* Extracted records:
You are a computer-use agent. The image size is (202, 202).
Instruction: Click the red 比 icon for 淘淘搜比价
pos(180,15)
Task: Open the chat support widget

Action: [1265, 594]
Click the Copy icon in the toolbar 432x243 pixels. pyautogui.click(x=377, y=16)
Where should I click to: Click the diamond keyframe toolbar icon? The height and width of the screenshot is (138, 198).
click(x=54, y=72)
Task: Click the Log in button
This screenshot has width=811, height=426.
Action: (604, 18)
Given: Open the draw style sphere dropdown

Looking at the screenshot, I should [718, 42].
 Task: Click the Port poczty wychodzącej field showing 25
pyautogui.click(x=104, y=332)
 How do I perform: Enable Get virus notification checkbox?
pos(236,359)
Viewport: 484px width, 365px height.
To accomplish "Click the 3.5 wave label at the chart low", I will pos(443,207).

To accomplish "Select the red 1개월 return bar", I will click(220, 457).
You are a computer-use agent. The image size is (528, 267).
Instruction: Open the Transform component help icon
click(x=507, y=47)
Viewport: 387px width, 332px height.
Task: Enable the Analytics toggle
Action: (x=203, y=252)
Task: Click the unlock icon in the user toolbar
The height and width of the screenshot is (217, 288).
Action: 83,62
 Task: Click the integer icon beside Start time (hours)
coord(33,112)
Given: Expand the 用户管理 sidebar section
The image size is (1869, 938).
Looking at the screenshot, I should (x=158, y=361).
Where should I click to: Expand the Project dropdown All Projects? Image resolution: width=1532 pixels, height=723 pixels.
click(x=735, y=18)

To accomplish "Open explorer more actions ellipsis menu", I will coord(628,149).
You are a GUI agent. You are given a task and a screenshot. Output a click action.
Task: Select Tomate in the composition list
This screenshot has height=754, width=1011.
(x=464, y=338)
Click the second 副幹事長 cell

* Task requirements: The entries above must be copied verbatim. Leave none out.

* Answer for the task:
You are a computer-use agent. The image size is (202, 202).
Instruction: Click the red 比 icon for 淘淘搜比价
pos(180,15)
Task: Open the chat support widget

Action: [1265, 594]
Click the Copy icon in the toolbar 432x243 pixels. pyautogui.click(x=377, y=16)
Where should I click to: Click the diamond keyframe toolbar icon? The height and width of the screenshot is (138, 198).
click(x=54, y=72)
Task: Click the Log in button
This screenshot has width=811, height=426.
Action: (604, 18)
Given: Open the draw style sphere dropdown

Looking at the screenshot, I should [718, 42].
 Task: Click the Port poczty wychodzącej field showing 25
pyautogui.click(x=104, y=332)
 How do I perform: Enable Get virus notification checkbox?
pos(236,359)
Viewport: 484px width, 365px height.
To accomplish "Click the 3.5 wave label at the chart low", I will pos(443,207).

To accomplish "Select the red 1개월 return bar", I will click(220, 457).
You are a computer-use agent. The image size is (528, 267).
Instruction: Open the Transform component help icon
click(x=507, y=47)
Viewport: 387px width, 332px height.
Task: Enable the Analytics toggle
Action: (x=203, y=252)
Task: Click the unlock icon in the user toolbar
The height and width of the screenshot is (217, 288).
Action: 83,62
 Task: Click the integer icon beside Start time (hours)
coord(33,112)
Given: Expand the 用户管理 sidebar section
The image size is (1869, 938).
Looking at the screenshot, I should (x=158, y=361).
Where should I click to: Expand the Project dropdown All Projects? Image resolution: width=1532 pixels, height=723 pixels.
click(x=735, y=18)

To accomplish "Open explorer more actions ellipsis menu", I will coord(628,149).
You are a GUI agent. You are given a task and a screenshot. Output a click action.
Task: Select Tomate in the composition list
This screenshot has height=754, width=1011.
(x=464, y=338)
Click the second 副幹事長 cell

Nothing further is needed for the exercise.